Der vorgelegten notariellen Urkunde lassen sich Anhaltspunkte für das Vorliegen der – objektiven und subjektiven – Voraussetzungen des § 1365 Abs. 1 BGB nicht entnehmen. Vielmehr beruhen die von dem Grundbuchamt geäußerten Zweifel auf den Ergebnissen der von dort angestellten Ermittlungen. Insoweit hat das Grundbuchamt auf Basis des Bodenrichtwertes den Wert des nicht bebauten Grundstücks mit ca. 58.045 EUR ermittelt und ist danach zu der Auffassung gelangt, die Belastung mit dem Grundpfandrecht über 74.000 EUR übersteige den Verkehrswert des Grundstücks.

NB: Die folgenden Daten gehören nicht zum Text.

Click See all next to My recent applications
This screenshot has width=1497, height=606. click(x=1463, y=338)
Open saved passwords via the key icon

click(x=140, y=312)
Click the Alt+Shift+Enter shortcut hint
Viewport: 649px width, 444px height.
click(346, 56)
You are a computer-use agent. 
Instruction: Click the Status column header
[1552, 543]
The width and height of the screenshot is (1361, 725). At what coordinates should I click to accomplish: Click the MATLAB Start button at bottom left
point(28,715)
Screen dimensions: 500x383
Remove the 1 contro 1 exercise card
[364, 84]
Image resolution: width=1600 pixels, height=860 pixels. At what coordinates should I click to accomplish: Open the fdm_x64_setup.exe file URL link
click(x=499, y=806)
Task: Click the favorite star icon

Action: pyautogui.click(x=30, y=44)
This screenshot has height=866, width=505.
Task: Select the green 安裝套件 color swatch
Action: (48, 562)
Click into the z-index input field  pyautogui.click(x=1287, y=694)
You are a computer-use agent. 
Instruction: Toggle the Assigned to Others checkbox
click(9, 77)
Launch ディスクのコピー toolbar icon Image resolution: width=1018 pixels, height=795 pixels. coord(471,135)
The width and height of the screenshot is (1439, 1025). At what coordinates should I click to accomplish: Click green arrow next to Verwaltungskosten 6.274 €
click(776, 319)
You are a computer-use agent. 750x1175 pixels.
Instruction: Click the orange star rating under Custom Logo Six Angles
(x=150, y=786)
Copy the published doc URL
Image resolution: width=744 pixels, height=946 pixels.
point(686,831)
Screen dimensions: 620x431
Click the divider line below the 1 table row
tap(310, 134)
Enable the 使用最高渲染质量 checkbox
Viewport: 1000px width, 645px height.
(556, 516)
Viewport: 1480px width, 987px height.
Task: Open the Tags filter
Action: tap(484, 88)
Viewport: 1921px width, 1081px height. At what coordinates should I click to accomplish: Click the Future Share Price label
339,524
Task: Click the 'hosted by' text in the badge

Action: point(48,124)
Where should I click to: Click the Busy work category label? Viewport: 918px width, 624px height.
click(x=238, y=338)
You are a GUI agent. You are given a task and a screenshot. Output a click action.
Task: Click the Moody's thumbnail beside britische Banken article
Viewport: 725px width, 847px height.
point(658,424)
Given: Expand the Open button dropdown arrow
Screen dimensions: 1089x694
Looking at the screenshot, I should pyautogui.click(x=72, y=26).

Dies ist für sich genommen allerdings nicht geeignet, Zweifel an der Verfügungsbefugnis der Antragstellerin zu begründen. Nichts anderes ergibt sich, wenn man das Ergebnis der – hier nach den oben dargelegten Grundsätzen nicht gebotenen (vgl. Kössinger in Baur/Schaub, GBO, 4. Aufl. 2018, § 19 Rn. 190; Meikel/Böttcher, GBO, 12. Aufl., § 18 Rn. 9; Köther, der Umfang der Prüfungspflicht im Grundbuchrecht, S. 98 ff.; OLG Hamm, Beschluss vom 9. Juli 1971 – 15a W 108/71; DNotZ 1972, 97 f.; Kleist, MittRhNotK 1985, 133) – weiteren Ermittlungen des Grundbuchamtes hinzunimmt, wonach auf die Antragstellerin im Saarland kein weiterer Grundbesitz eingetragen war.

Diese Umstände sind schon nicht geeignet, die Annahme zu begründen, die Antragstellerin verfüge über ihr Vermögen im Ganzen. Die gegenteilige Annahme des Grundbuchamtes lässt insbesondere außer Acht, dass die Antragstellerin über weiteres Vermögen in Form von Sparvermögen, Grundstücken außerhalb des Saarlandes oder sonstigen Vermögenswerten verfügen könnte. Anhaltspunkte dafür, dass die Antragstellerin kein weiteres Vermögen in ausreichender Höhe besitzt, sind nicht ersichtlich; sie sind insbesondere auch nicht nach der allgemeinen Lebenserfahrung gegeben.

Waren mithin schon keine Anhaltspunkte für das Vorliegen des objektiven Tatbestandes des § 1365 Abs. 1 BGB gegeben, kommt es nicht mehr darauf an, ob das Grundbuchamt vorliegend von den Voraussetzungen des subjektiven Tatbestandes des § 1365 Abs. 1 BGB ausgehen durfte (vgl. hierzu BGH, Beschluss vom 21. Februar 2013 – V ZB 15/12, MDR 2013, 701; BGH, Urteil vom 25. Juni 1993 – V ZR 7/92, BGHZ 123, 93-96; BGH, Urteil vom 26. Februar 1965 – V ZR 227/62 –, BGHZ 43, 174-178), insbesondere ob auch ohne konkrete Anhaltspunkte generell angenommen werden kann, dass die Bank als Kreditgeberin stets umfassende Kenntnis von den Vermögensverhältnissen des Kreditnehmers – hier der Antragstellerin – haben müsse.

3.

Eine Kostenentscheidung ist nicht veranlasst (§§ 22 und 25 GNotKG).